La porte d’en bas se referma bruyamment. Le capitaine avait quitté la maison.

Marthe et son mari étaient restés de chaque côté de la cheminée, un peu pâles l’un et l’autre. Et, pendant quelques minutes, ils gardèrent le silence, occupés, malgré leur trouble, à un mutuel examen.

X… était stupéfait de l’heureux changement qui s’était opéré chez sa femme. La sèche petite brunette de jadis était maintenant une blonde grasse. (Bienfaits d’une vie paisible et d’une excellente eau de teinture.)

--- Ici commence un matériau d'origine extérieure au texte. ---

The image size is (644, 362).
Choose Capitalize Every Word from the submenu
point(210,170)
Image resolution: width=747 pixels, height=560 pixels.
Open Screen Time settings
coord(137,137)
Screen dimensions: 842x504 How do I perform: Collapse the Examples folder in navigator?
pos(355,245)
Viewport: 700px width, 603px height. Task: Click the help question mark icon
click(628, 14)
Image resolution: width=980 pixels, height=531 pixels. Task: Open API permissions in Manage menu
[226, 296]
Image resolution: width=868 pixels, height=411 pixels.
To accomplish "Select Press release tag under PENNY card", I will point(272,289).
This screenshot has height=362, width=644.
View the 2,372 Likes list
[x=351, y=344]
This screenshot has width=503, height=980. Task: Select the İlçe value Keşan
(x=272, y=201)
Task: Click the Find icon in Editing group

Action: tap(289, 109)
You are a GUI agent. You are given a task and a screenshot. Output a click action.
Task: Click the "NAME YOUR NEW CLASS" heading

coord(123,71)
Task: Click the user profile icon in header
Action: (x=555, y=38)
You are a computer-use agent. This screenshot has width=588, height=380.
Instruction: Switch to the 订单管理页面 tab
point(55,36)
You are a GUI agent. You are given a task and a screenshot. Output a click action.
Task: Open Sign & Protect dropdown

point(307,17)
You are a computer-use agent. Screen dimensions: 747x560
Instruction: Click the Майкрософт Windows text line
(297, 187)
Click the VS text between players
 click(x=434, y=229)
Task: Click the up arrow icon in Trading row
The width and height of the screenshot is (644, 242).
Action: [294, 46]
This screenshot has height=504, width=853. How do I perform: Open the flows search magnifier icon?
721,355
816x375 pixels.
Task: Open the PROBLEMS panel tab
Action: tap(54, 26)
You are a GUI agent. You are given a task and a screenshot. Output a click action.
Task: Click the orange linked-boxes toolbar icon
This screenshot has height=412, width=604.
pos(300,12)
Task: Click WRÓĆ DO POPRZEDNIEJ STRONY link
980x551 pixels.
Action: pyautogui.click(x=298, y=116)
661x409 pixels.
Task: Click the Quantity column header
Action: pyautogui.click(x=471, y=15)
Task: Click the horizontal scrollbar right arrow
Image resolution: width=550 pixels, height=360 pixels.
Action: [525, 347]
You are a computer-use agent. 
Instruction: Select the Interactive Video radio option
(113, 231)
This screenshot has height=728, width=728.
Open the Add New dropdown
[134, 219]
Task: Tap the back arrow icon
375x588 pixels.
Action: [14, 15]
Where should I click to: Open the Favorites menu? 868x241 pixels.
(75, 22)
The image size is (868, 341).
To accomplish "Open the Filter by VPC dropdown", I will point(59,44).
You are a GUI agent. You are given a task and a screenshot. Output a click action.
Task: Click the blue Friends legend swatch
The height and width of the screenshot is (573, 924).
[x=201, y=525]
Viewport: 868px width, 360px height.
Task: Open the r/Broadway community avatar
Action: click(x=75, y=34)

Lui, de son côté, n’avait pas considérablement vieilli. Son visage, un peu hâlé et sans moustache, s’encadrait de deux abondants favoris, dont l’un se trouvait être postiche (à la suite de quelle aventure ?)

X… et Marthe, après s’être examinés, ne trouvaient rien à se dire, et leur émotion ne s’apaisait pas. Il semblait que rien ne subsistât des événements de ces dix dernières années.

Pourtant la chaîne de leurs conversations quotidiennes ne s’était pas encore raccrochée. X… essayait en vain de parler, et Marthe ne trouvait mot. A la fin, le mari, avec un violent effort sur lui-même, fit un pas vers sa femme, et, d’une voix un peu altérée :

— Auriez-vous, lui dit-il, un peu de veau froid ?

C’était son mets de prédilection. Très souvent, jadis, en revenant d’un concert de cors de chasse, où il la menait trois fois la semaine, ils allaient grappiller à minuit dans les armoires de cuisine, râflant des œufs durs, un morceau de bouilli, l’aile de poulet froid mise de côté pour le déjeuner du lendemain.

Marthe, à la question de son mari, répondit de sa voix douce qu’il n’y avait pas de veau froid, mais qu’il devait rester du gigot et des aubergines. Puis elle s’échappa pour préparer un souper.

X…, resté seul, éprouva de nouveau cette impression pénible d’un recommencement après dix ans d’aventures inutiles. Son naufrage, avec toutes ses péripéties, lui semblait aussi insignifiant qu’un naufrage de gravure, et le capitaine de sa femme lui parut une fiction à trois galons d’or. Il piochait dans sa mémoire comme dans une terre de mort, n’en retirait que des souvenirs inertes, à qui il tâchait en vain de rendre la vie. Il s’évoqua dans son île déserte, se nourrissant de plantes diverses, et réduit, pour se friser les favoris, à chauffer au feu vacillant d’un bois résineux deux baguettes de cocotier. Un soir, dans les broussailles, acculé contre des rochers, il s’était trouvé tête à tête avec une hyène affamée, et tous deux s’étaient regardés, les yeux dans les yeux, pendant six mortels quarts d’heure. Après quoi, l’hyène affamée, qui ne voyait sans doute dans cette occupation qu’un moyen de tuer le temps, avait simplement quitté la place.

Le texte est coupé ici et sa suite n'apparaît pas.